## Problem statement
Among the records below, find the lines with the word "computer" and copy them.

-- Opening Marker --

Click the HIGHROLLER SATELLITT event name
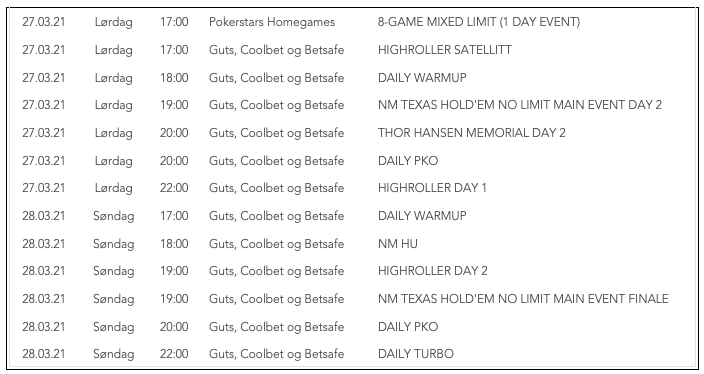Image resolution: width=704 pixels, height=374 pixels. point(444,50)
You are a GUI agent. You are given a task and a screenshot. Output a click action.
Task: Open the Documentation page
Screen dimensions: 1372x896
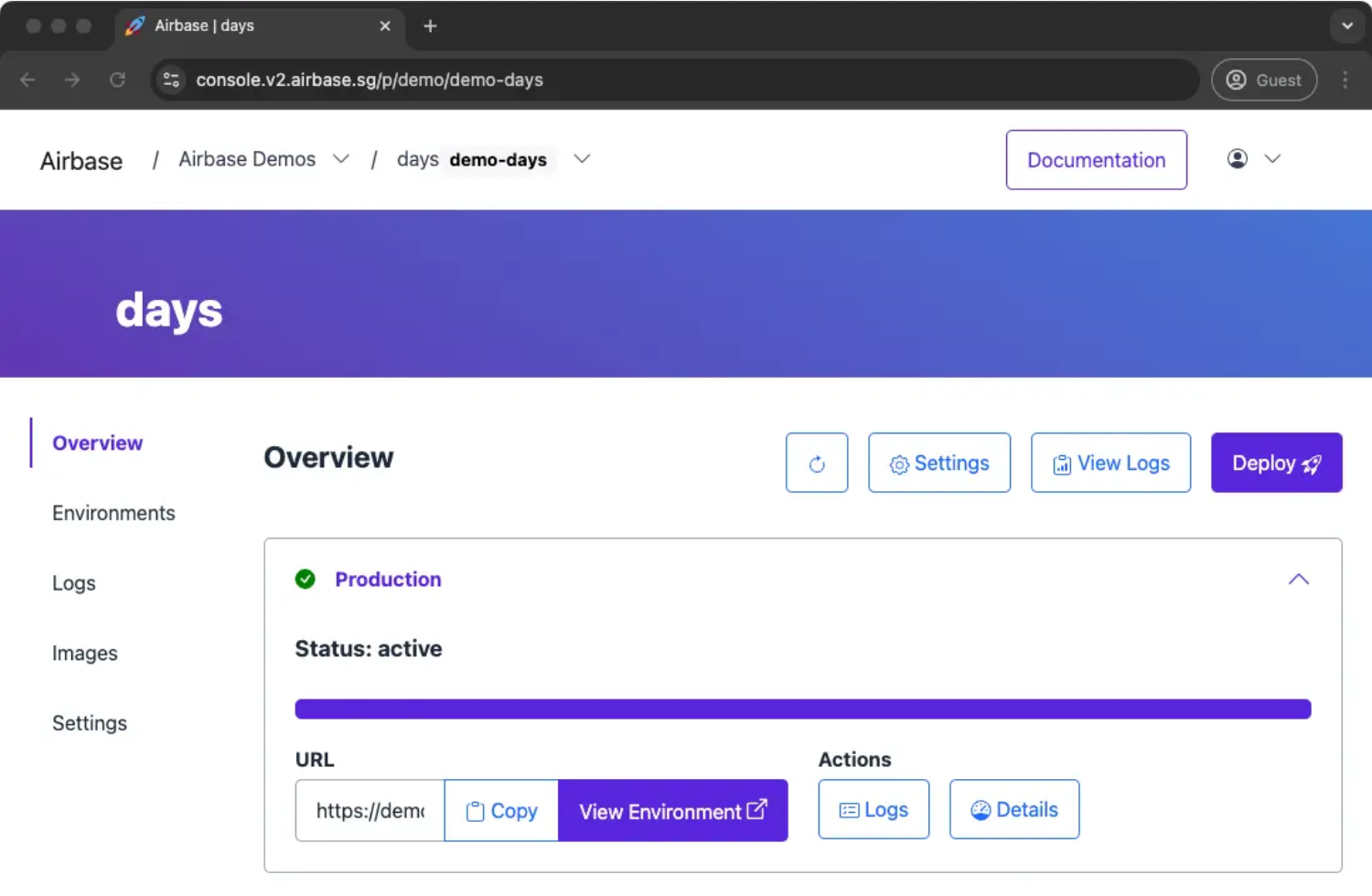click(x=1096, y=159)
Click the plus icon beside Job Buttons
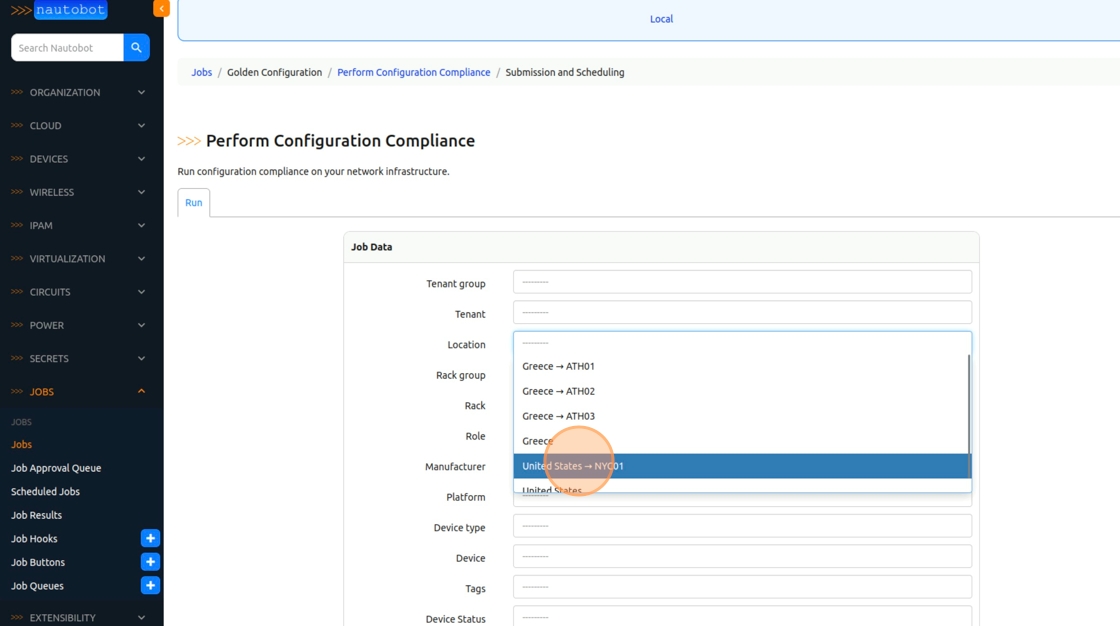 tap(150, 562)
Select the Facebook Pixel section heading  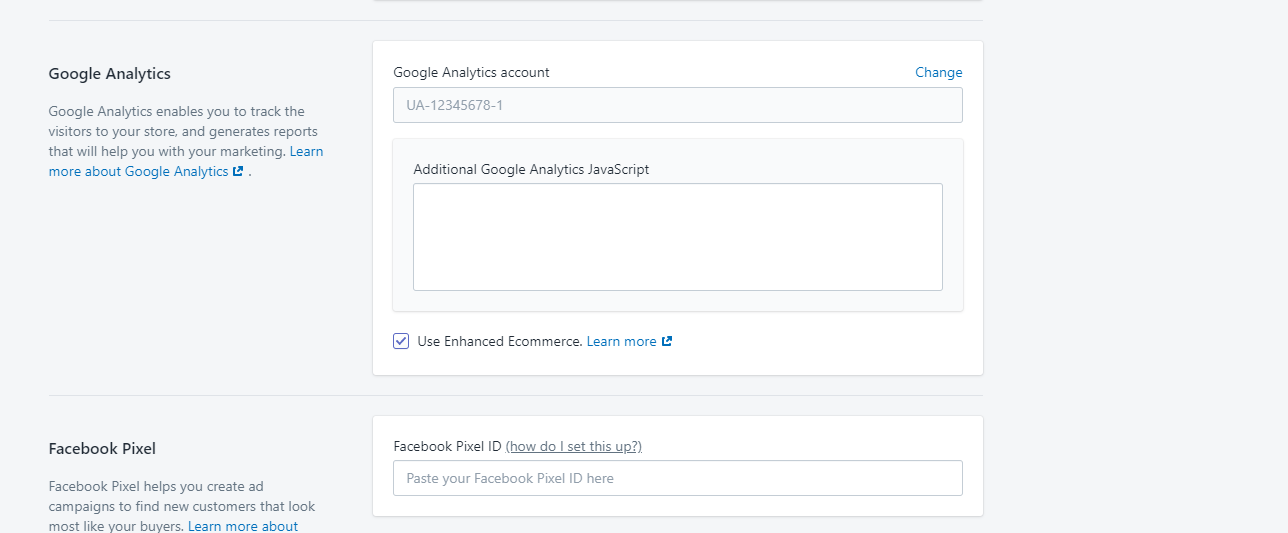pos(102,448)
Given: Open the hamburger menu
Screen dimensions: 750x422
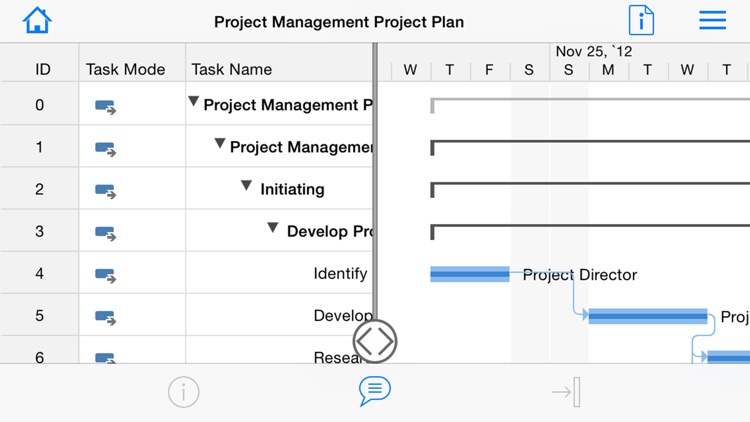Looking at the screenshot, I should (713, 21).
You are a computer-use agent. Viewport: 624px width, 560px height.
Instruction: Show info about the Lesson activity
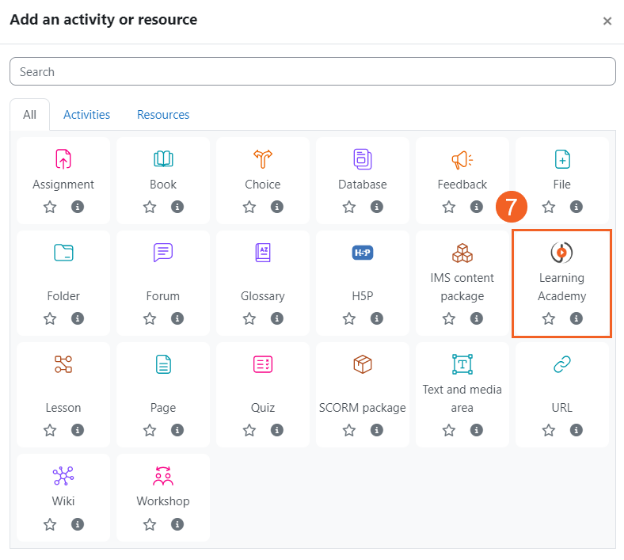click(x=77, y=431)
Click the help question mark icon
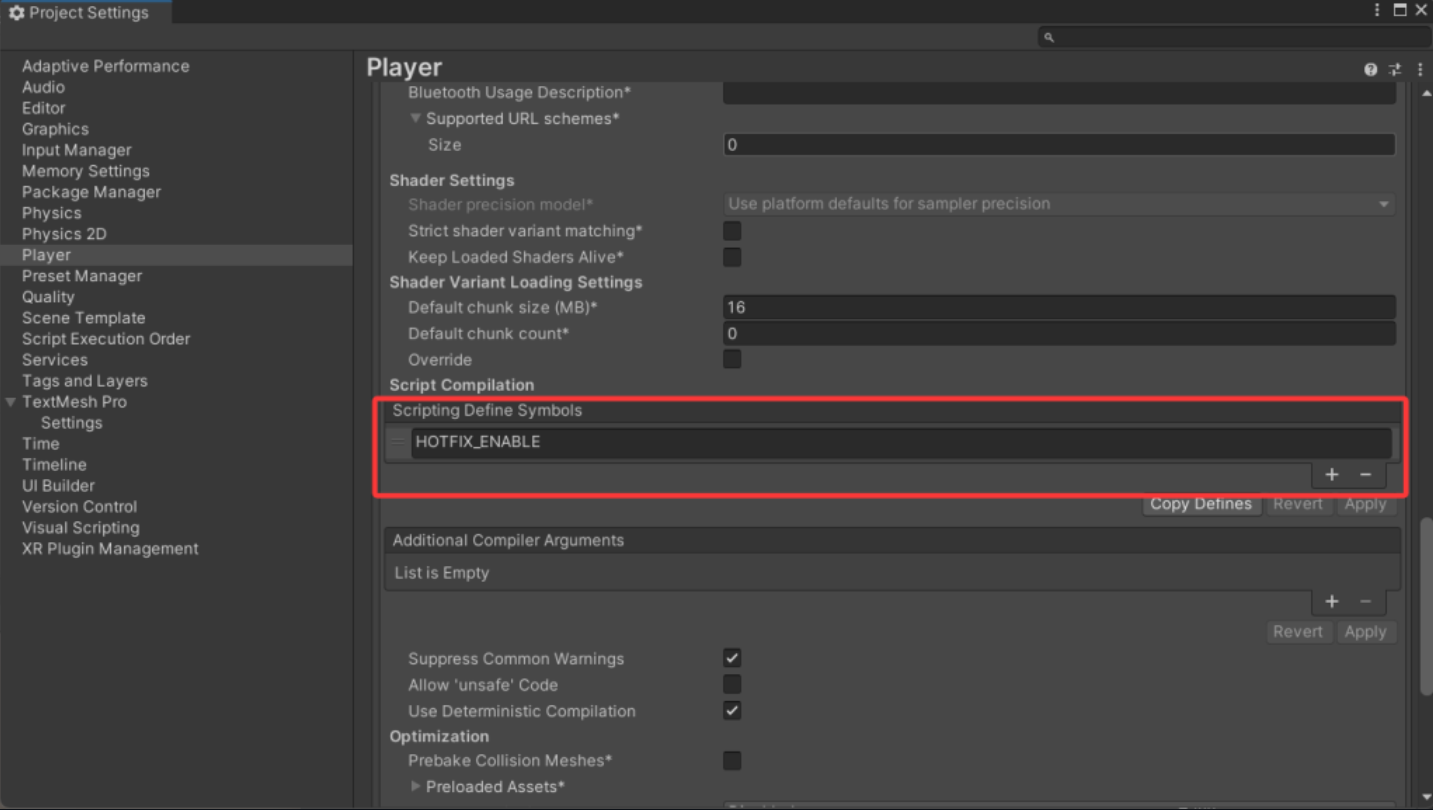The image size is (1433, 810). coord(1370,69)
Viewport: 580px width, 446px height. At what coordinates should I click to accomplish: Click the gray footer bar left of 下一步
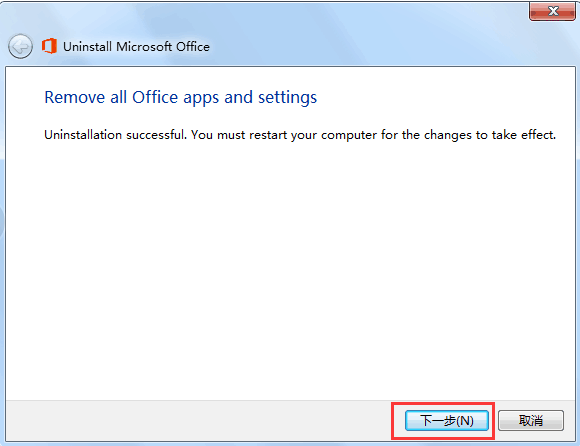click(198, 420)
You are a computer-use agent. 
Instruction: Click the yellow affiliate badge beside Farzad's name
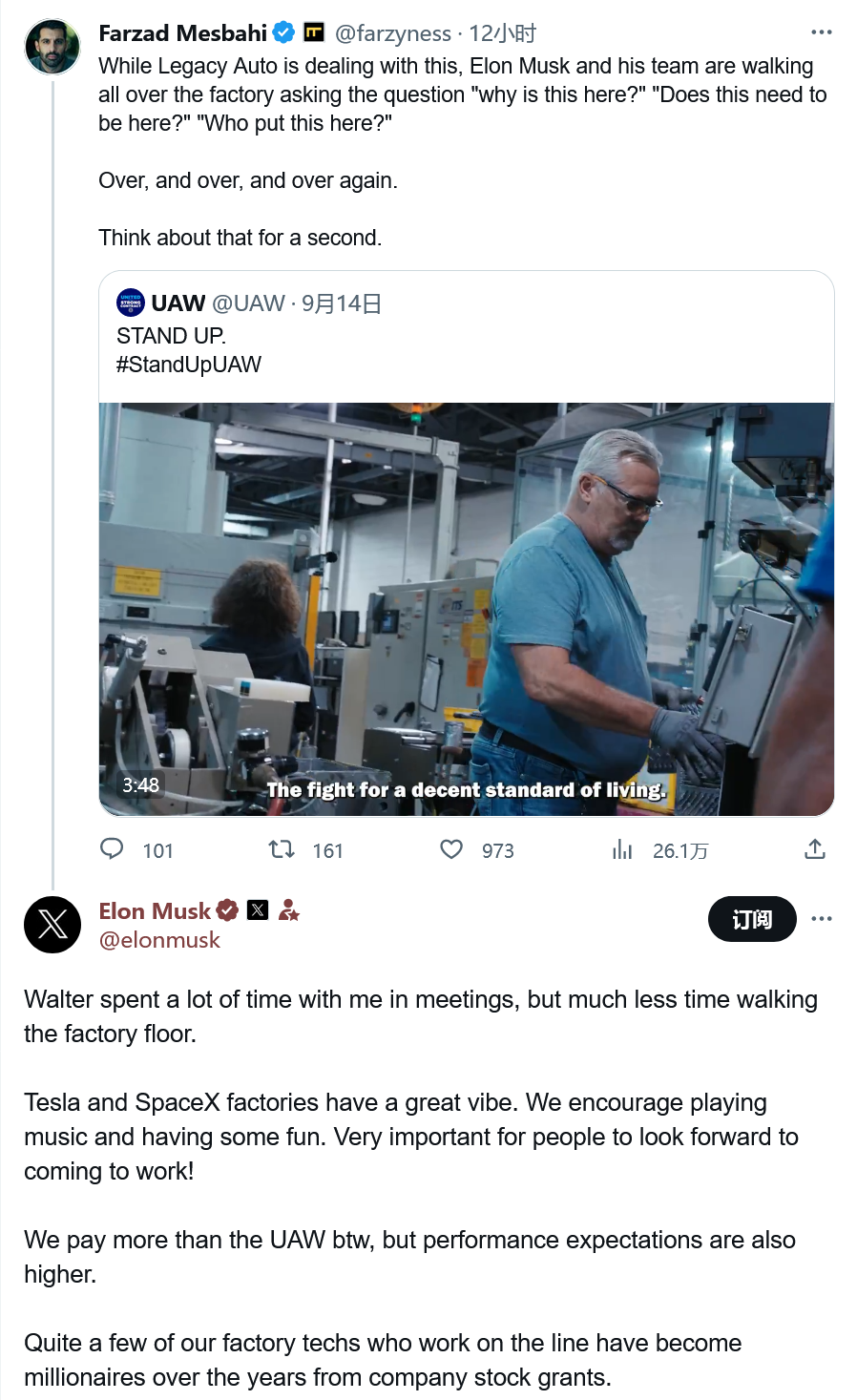[x=314, y=32]
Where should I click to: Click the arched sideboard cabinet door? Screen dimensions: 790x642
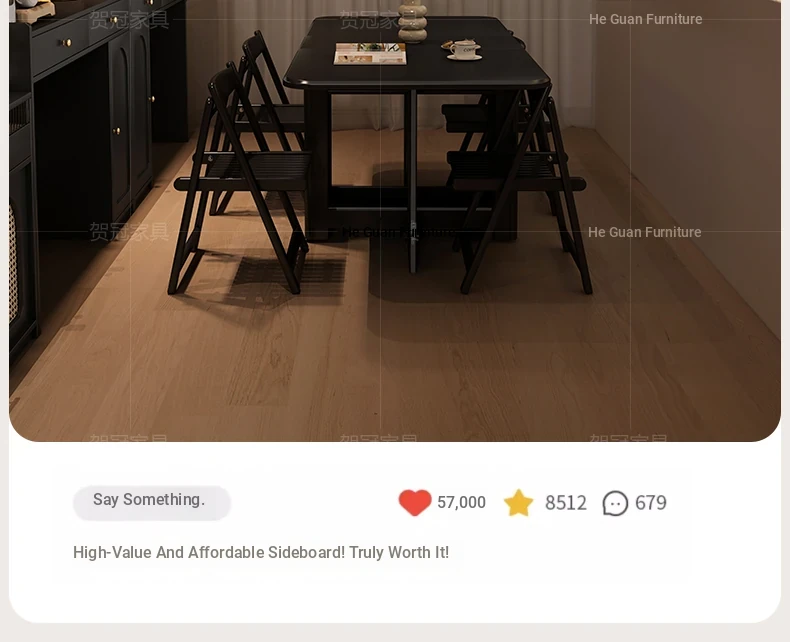(x=122, y=131)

-- Closing Marker --

## Exercise answer
You are a computer-use agent. Viewport: 624px width, 560px height.
You are a computer-use agent. 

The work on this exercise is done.